THE PROBLEM: Could each entry below be printed again exactly as given?

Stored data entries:
□ □ □ □ □ □ □

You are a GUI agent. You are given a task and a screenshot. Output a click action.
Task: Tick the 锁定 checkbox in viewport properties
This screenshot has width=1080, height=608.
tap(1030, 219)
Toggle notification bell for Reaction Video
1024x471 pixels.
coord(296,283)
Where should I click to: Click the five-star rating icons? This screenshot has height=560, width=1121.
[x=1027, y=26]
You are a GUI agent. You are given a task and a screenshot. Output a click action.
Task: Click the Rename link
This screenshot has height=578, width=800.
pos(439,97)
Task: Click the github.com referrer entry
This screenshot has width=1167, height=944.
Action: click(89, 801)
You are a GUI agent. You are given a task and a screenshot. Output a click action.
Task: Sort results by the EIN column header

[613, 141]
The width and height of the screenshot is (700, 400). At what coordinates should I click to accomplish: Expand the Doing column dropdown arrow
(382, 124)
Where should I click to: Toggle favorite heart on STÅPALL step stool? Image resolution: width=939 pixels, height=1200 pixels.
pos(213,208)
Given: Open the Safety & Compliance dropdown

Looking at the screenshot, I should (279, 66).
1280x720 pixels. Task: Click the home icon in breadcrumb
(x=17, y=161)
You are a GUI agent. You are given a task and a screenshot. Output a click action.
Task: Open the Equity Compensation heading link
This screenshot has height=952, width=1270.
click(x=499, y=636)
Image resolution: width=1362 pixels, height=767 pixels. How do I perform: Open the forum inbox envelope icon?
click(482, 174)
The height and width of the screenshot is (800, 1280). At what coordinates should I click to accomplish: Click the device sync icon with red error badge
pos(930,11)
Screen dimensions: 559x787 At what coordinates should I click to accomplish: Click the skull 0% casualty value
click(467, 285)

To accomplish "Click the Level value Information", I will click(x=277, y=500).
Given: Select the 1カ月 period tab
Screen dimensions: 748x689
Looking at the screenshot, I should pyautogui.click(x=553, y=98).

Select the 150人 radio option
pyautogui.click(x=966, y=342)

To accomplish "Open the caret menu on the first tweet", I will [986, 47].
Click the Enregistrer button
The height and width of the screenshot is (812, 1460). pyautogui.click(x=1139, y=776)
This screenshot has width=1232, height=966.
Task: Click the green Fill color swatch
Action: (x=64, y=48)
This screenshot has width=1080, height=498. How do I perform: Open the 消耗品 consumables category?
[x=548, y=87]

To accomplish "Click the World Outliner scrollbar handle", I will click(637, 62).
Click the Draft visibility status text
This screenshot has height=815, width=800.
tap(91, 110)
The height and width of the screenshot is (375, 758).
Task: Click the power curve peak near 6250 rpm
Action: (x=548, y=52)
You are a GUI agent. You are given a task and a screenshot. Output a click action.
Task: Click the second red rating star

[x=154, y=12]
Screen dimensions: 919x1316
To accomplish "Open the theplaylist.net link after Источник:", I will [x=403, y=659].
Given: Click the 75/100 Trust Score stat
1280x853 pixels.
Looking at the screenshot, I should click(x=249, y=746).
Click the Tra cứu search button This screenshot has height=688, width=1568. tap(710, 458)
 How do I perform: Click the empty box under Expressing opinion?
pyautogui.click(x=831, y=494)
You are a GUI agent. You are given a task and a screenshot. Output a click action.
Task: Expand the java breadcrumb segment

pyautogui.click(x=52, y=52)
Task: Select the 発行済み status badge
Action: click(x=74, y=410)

□ □ □ □ □ □ □

RESULT OF THIS TASK:
You are a GUI agent. You are given a task and a screenshot. Output a click action.
Task: Tick the 锁定 checkbox in viewport properties
This screenshot has width=1080, height=608.
tap(1030, 219)
Toggle notification bell for Reaction Video
1024x471 pixels.
coord(296,283)
Where should I click to: Click the five-star rating icons? This screenshot has height=560, width=1121.
[x=1027, y=26]
You are a GUI agent. You are given a task and a screenshot. Output a click action.
Task: Click the Rename link
This screenshot has height=578, width=800.
pos(439,97)
Task: Click the github.com referrer entry
This screenshot has width=1167, height=944.
Action: click(89, 801)
You are a GUI agent. You are given a task and a screenshot. Output a click action.
Task: Sort results by the EIN column header

[613, 141]
The width and height of the screenshot is (700, 400). At what coordinates should I click to accomplish: Expand the Doing column dropdown arrow
(382, 124)
Where should I click to: Toggle favorite heart on STÅPALL step stool? Image resolution: width=939 pixels, height=1200 pixels.
pos(213,208)
Given: Open the Safety & Compliance dropdown

Looking at the screenshot, I should (279, 66).
1280x720 pixels. Task: Click the home icon in breadcrumb
(x=17, y=161)
You are a GUI agent. You are given a task and a screenshot. Output a click action.
Task: Open the Equity Compensation heading link
This screenshot has height=952, width=1270.
click(x=499, y=636)
Image resolution: width=1362 pixels, height=767 pixels. How do I perform: Open the forum inbox envelope icon?
click(482, 174)
The height and width of the screenshot is (800, 1280). At what coordinates should I click to accomplish: Click the device sync icon with red error badge
pos(930,11)
Screen dimensions: 559x787 At what coordinates should I click to accomplish: Click the skull 0% casualty value
click(467, 285)

To accomplish "Click the Level value Information", I will click(x=277, y=500).
Given: Select the 1カ月 period tab
Screen dimensions: 748x689
Looking at the screenshot, I should pyautogui.click(x=553, y=98).

Select the 150人 radio option
pyautogui.click(x=966, y=342)

To accomplish "Open the caret menu on the first tweet", I will [986, 47].
Click the Enregistrer button
The height and width of the screenshot is (812, 1460). pyautogui.click(x=1139, y=776)
This screenshot has width=1232, height=966.
Task: Click the green Fill color swatch
Action: (x=64, y=48)
This screenshot has width=1080, height=498. How do I perform: Open the 消耗品 consumables category?
[x=548, y=87]

To accomplish "Click the World Outliner scrollbar handle", I will click(637, 62).
Click the Draft visibility status text
This screenshot has height=815, width=800.
tap(91, 110)
The height and width of the screenshot is (375, 758).
Task: Click the power curve peak near 6250 rpm
Action: (x=548, y=52)
You are a GUI agent. You are given a task and a screenshot. Output a click action.
Task: Click the second red rating star

[x=154, y=12]
Screen dimensions: 919x1316
To accomplish "Open the theplaylist.net link after Источник:", I will [x=403, y=659].
Given: Click the 75/100 Trust Score stat
1280x853 pixels.
Looking at the screenshot, I should click(x=249, y=746).
Click the Tra cứu search button This screenshot has height=688, width=1568. tap(710, 458)
 How do I perform: Click the empty box under Expressing opinion?
pyautogui.click(x=831, y=494)
You are a GUI agent. You are given a task and a screenshot. Output a click action.
Task: Expand the java breadcrumb segment

pyautogui.click(x=52, y=52)
Task: Select the 発行済み status badge
Action: click(x=74, y=410)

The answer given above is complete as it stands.